This thread has been locked.

If you have a related question, please click the "Ask a related question" button in the top right corner. The newly created question will be automatically linked to this question.

LAUNCHXL2-570LC43: Debugging call stack using CCS after exception vector is encountered

Part Number: LAUNCHXL2-570LC43

I have a bug/failure I need to figure out, running bare-metal software on a XL2-570LC43.  Basically, I have code that continuously transmits on CAN using interrupts and after some 2 hours of running, the code encounters a failure resulting in one of the low (reset, undef, prefetch) interrupt vectors triggering.  CCS does not show the call stack in this case.  In the 2+ hours, millions of messages have been sent, so it's not clear this is a bug of the CAN portion of the software.  Could be something like some un-handled interrupt.  The failure I'm seeing doesn't only occur with one vector, with reset, undef, and prefetch occuring at different times.

resetEntry:
        b   _bl_c_int00
undefEntry:
        b   undefEntry
svcEntry:
        b   svcEntry
prefetchEntry:
        b   prefetchEntry

Does anyone already have a good way of doing this, or should I go figure out the ARM (big-endian) stack frame and write my own debug code?

Basically, what I need to do is what was done towards the end of this thread...

https://e2e.ti.com/support/microcontrollers/arm-based-microcontrollers-group/arm-based-microcontrollers/f/arm-based-microcontrollers-forum/688822/tms570ls1224-bootloader-application-jump-leads-to-undefentry-after-interrups-are-enabled

It'd be so nice if CCS had facilities to do this, in the same way the normal stack frame is displayed for analysis.  Maybe with aid of target-side code.

Thank you very much for any help.

  • It'd be so nice if CCS had facilities to do this, in the same way the normal stack frame is displayed for analysis. 

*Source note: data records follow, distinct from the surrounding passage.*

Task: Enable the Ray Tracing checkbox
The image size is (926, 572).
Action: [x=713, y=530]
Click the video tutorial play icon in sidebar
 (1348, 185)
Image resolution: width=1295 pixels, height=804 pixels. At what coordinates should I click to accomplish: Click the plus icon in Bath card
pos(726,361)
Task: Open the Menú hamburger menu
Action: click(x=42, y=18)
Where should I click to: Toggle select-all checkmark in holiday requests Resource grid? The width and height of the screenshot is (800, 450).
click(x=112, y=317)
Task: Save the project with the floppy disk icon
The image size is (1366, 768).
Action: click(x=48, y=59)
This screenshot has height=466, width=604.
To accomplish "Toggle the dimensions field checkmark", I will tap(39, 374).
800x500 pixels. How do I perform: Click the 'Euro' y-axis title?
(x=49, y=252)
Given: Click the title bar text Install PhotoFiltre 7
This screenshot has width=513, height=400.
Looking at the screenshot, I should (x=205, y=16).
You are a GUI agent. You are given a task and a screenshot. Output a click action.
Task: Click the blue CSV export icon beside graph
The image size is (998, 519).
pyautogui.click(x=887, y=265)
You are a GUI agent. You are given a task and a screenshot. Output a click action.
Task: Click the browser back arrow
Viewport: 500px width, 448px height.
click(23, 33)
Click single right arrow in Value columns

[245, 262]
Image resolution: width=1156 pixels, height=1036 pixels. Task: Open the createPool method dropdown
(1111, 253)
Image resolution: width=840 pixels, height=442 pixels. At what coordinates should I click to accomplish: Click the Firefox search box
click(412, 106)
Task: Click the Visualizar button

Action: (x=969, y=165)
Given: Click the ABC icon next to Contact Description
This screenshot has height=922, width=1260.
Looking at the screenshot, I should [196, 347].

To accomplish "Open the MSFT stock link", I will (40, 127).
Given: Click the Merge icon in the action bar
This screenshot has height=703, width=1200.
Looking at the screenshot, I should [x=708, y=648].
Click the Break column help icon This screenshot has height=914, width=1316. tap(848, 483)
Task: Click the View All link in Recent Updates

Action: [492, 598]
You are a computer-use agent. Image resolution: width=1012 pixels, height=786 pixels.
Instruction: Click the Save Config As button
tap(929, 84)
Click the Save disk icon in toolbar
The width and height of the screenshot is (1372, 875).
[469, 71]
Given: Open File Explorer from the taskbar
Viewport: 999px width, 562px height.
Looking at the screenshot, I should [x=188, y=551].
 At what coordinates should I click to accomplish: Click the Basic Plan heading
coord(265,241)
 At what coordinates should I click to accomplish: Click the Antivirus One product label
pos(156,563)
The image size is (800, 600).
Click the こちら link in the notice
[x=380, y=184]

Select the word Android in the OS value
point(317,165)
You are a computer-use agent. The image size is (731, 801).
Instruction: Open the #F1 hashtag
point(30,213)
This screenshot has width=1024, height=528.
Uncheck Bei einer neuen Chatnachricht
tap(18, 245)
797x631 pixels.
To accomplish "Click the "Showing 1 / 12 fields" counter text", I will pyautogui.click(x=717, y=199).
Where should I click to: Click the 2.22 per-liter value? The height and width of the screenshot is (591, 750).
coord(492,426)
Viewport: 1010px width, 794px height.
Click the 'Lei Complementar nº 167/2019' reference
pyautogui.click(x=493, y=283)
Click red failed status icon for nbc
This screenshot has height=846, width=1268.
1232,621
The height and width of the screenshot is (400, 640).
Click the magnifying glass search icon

    While CCS currently doesn't have any in-built support for this, with Cortex-M4F devices have previously used a custom GEL script to unwind the stack to get CCS to display the context of the exception. See CCS/TM4C1294KCPDT: How do I get the stack unwound in exception handlers?

    Some changes would be required to the GEL script to handle any differences in the exception stack frame between a Cortex-M4F and Cortex-R5F, but could maybe form a starting point.

    At least with a GEL script it just runs on the PC in CCS, rather than needing target-side code.

  • Hi,

    I need serious help on debugging.  A couple of days ago, I was seeing the problem above as described, with a combination of "spontaneous" resets, undefEntry, or prefetchEntry errors, with running times as long as 8 or 10 hours before the error is encountered.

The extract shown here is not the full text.